Collected data entries —

────────────────

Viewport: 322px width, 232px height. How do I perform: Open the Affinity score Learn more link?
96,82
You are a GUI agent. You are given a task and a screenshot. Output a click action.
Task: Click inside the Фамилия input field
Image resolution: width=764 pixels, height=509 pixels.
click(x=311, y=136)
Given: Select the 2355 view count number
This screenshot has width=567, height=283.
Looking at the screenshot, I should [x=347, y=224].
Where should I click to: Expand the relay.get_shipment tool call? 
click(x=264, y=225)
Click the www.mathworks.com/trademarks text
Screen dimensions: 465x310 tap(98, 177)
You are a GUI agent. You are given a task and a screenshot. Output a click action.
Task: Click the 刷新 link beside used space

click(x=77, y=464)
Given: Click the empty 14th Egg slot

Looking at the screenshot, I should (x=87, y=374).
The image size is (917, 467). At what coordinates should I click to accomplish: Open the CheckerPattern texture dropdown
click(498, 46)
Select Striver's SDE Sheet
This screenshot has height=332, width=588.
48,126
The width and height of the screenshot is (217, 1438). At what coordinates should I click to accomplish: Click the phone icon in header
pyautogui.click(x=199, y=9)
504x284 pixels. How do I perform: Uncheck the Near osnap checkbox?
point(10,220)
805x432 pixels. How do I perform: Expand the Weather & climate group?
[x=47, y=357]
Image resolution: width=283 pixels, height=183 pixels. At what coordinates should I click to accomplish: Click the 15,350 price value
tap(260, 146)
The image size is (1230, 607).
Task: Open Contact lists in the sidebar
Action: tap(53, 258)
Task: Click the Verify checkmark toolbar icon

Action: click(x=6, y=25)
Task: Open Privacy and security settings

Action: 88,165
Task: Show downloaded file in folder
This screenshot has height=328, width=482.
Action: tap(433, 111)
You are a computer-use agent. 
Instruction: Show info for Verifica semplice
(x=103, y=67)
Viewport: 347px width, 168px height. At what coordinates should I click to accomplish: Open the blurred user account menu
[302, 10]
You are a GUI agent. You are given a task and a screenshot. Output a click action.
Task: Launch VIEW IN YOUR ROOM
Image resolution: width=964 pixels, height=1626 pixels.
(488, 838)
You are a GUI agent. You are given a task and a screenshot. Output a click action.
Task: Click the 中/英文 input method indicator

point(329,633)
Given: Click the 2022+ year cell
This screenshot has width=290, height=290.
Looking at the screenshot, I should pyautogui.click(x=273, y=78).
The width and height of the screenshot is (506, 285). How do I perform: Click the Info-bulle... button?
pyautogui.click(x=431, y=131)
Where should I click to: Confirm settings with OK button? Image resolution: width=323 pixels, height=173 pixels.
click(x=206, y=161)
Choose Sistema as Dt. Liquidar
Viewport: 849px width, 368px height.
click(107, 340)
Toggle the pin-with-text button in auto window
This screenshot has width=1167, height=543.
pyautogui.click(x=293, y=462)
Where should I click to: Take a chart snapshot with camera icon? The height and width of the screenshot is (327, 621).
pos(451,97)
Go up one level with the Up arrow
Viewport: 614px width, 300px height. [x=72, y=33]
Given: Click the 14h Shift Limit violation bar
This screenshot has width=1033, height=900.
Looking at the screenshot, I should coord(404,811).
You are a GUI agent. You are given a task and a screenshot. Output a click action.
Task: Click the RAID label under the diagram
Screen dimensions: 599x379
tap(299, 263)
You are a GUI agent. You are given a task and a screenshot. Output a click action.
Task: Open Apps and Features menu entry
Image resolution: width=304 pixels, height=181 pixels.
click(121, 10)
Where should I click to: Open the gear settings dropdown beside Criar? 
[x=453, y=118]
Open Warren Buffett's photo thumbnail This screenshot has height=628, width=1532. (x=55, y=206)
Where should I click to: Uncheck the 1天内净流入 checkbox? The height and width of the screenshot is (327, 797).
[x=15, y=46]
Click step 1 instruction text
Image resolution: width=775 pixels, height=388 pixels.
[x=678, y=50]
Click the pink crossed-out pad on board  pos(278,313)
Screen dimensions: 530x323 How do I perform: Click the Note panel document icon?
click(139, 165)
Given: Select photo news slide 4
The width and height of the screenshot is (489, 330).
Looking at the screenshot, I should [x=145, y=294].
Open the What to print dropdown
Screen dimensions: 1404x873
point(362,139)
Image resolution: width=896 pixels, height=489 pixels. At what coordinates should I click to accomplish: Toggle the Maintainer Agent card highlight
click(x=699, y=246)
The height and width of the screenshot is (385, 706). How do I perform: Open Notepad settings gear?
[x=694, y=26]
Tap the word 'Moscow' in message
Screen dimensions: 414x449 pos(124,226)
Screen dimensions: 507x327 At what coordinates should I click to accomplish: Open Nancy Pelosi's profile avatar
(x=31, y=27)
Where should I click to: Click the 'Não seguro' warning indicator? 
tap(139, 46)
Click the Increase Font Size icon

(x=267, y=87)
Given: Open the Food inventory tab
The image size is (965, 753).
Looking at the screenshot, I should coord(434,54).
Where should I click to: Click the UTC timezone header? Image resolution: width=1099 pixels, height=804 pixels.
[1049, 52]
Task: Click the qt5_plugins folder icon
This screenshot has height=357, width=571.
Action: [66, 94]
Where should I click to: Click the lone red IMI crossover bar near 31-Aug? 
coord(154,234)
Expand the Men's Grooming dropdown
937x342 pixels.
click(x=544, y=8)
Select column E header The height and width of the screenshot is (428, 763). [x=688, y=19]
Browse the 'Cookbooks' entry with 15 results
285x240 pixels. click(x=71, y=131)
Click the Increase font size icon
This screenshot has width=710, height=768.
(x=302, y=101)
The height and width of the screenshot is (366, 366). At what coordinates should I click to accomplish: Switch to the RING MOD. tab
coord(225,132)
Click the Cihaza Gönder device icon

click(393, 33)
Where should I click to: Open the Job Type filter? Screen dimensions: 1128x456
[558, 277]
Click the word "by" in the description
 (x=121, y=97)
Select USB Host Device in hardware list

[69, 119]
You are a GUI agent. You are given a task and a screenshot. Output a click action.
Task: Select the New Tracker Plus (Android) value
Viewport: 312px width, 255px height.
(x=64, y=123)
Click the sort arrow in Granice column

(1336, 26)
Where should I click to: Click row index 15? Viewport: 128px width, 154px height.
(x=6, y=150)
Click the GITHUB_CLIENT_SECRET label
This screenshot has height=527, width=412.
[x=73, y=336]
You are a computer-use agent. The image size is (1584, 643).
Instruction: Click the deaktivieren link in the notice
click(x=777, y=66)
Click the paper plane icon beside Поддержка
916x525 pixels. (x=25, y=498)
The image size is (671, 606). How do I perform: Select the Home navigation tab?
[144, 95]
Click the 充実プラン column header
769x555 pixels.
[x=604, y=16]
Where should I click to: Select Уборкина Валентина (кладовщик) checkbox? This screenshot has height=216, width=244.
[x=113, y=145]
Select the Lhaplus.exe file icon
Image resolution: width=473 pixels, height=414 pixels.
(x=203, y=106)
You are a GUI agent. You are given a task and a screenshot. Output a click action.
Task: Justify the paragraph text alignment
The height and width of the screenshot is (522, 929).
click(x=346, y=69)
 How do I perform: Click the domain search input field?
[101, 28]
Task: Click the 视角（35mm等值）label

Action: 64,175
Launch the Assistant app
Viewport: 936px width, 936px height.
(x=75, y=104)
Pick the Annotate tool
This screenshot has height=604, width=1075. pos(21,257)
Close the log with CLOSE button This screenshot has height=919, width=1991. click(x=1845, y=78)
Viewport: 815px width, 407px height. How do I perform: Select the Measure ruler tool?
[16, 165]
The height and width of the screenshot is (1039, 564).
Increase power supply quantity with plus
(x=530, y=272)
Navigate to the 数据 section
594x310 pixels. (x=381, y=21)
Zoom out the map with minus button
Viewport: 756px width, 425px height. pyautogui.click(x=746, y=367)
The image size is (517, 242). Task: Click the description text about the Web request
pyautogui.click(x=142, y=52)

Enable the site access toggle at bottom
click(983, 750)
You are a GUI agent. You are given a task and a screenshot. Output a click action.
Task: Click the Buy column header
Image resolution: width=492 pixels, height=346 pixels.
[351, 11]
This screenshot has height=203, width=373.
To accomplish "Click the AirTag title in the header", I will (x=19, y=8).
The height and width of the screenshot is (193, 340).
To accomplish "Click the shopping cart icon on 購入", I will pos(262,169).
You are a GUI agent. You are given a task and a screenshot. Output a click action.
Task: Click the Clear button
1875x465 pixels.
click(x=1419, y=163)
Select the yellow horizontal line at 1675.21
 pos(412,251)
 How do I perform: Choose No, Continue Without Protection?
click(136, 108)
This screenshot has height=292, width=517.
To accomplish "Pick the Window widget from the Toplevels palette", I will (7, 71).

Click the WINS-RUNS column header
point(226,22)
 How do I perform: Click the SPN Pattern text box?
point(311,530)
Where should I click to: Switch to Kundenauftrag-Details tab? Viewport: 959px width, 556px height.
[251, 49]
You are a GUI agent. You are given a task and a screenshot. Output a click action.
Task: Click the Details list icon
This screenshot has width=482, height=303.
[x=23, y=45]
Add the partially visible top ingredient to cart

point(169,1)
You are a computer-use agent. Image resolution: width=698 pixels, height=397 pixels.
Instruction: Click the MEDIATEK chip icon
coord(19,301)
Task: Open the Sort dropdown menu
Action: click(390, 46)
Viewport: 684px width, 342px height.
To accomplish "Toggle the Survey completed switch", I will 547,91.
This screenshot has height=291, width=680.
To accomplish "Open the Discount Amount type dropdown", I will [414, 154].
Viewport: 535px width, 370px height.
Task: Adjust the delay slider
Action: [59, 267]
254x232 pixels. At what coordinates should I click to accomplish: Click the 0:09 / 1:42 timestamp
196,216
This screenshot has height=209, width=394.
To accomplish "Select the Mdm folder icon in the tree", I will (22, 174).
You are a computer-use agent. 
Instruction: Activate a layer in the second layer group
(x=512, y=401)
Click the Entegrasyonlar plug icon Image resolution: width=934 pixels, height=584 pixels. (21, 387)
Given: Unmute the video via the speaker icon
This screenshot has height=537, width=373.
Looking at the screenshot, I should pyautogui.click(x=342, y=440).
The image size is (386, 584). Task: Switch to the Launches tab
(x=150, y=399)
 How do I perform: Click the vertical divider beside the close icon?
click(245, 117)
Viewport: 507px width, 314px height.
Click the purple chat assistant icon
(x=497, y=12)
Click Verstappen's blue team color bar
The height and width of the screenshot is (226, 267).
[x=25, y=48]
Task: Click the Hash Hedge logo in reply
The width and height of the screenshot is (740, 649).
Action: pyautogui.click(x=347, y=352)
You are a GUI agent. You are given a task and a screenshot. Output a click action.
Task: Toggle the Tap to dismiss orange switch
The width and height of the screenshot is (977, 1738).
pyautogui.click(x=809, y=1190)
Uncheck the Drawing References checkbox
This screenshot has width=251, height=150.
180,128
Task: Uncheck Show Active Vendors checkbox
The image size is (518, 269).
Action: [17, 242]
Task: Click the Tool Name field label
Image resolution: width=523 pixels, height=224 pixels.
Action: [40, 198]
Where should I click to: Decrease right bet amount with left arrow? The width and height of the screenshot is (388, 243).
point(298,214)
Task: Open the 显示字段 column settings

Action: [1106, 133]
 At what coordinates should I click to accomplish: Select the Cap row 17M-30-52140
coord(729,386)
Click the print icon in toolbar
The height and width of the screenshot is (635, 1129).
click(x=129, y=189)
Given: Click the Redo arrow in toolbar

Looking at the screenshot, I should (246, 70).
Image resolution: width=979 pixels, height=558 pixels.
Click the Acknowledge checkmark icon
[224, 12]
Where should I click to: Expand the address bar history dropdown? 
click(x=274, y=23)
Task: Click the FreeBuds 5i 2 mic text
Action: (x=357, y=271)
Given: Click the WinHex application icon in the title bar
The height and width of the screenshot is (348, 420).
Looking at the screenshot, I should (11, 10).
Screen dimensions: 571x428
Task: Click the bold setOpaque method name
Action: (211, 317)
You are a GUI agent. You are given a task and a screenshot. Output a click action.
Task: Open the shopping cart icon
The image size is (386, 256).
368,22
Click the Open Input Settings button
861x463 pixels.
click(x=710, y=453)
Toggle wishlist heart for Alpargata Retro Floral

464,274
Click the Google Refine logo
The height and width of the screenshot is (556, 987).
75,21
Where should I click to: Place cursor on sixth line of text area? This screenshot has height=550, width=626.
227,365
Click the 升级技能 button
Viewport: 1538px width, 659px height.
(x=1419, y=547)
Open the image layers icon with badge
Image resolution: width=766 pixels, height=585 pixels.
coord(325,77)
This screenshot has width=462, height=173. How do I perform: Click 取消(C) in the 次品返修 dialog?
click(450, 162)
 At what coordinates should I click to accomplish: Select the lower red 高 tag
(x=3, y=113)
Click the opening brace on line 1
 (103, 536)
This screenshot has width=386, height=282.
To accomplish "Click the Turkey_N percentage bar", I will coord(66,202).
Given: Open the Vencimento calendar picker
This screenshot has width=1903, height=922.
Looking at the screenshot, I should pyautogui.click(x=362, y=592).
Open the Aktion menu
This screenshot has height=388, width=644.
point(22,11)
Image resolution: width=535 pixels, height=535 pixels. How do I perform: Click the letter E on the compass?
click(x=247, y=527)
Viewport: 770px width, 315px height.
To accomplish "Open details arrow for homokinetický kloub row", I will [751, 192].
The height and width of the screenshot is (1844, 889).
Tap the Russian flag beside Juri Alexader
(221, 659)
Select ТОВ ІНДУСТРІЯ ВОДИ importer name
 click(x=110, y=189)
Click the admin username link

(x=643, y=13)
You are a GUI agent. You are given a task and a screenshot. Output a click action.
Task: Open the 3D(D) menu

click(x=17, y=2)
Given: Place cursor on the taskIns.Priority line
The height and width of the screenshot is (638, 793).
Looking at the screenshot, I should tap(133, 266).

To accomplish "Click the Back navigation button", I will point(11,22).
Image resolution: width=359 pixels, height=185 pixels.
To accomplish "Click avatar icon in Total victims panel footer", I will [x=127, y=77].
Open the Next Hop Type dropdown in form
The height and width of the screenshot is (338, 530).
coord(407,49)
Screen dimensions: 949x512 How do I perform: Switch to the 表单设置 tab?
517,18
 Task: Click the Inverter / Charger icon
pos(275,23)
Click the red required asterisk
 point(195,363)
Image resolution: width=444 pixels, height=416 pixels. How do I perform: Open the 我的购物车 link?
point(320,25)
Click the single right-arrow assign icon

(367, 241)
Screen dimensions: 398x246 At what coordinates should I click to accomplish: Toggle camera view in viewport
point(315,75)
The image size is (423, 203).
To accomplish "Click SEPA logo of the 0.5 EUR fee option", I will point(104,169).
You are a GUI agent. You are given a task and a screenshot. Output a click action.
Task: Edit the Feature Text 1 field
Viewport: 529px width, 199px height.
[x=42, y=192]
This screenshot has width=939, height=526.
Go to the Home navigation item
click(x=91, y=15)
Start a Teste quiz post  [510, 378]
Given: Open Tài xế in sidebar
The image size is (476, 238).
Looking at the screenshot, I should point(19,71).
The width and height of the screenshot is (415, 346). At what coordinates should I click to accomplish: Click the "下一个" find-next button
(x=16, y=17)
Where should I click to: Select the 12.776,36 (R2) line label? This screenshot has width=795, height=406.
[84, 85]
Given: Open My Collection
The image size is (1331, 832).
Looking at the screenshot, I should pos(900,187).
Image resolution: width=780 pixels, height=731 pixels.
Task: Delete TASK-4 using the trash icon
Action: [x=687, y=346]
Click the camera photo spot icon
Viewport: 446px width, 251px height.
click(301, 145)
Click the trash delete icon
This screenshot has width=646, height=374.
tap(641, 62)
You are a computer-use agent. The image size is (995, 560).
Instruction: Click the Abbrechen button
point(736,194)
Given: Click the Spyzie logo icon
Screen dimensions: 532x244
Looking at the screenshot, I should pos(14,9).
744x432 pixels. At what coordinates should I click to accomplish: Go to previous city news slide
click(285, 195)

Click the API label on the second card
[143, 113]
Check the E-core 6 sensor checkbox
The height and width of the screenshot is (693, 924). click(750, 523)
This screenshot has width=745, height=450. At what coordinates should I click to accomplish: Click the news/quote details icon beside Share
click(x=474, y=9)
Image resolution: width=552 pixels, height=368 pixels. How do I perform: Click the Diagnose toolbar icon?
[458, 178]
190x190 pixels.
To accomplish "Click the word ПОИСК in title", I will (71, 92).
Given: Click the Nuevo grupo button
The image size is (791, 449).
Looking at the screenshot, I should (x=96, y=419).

────────────────

With the first line being the one containing "Where should I click to: Select the" and the last line the one containing "Given: Open My Collection", transcribe exactly the lines above that fall in that range.

Response to the exercise —
Where should I click to: Select the 12.776,36 (R2) line label? This screenshot has width=795, height=406.
[84, 85]
Given: Open My Collection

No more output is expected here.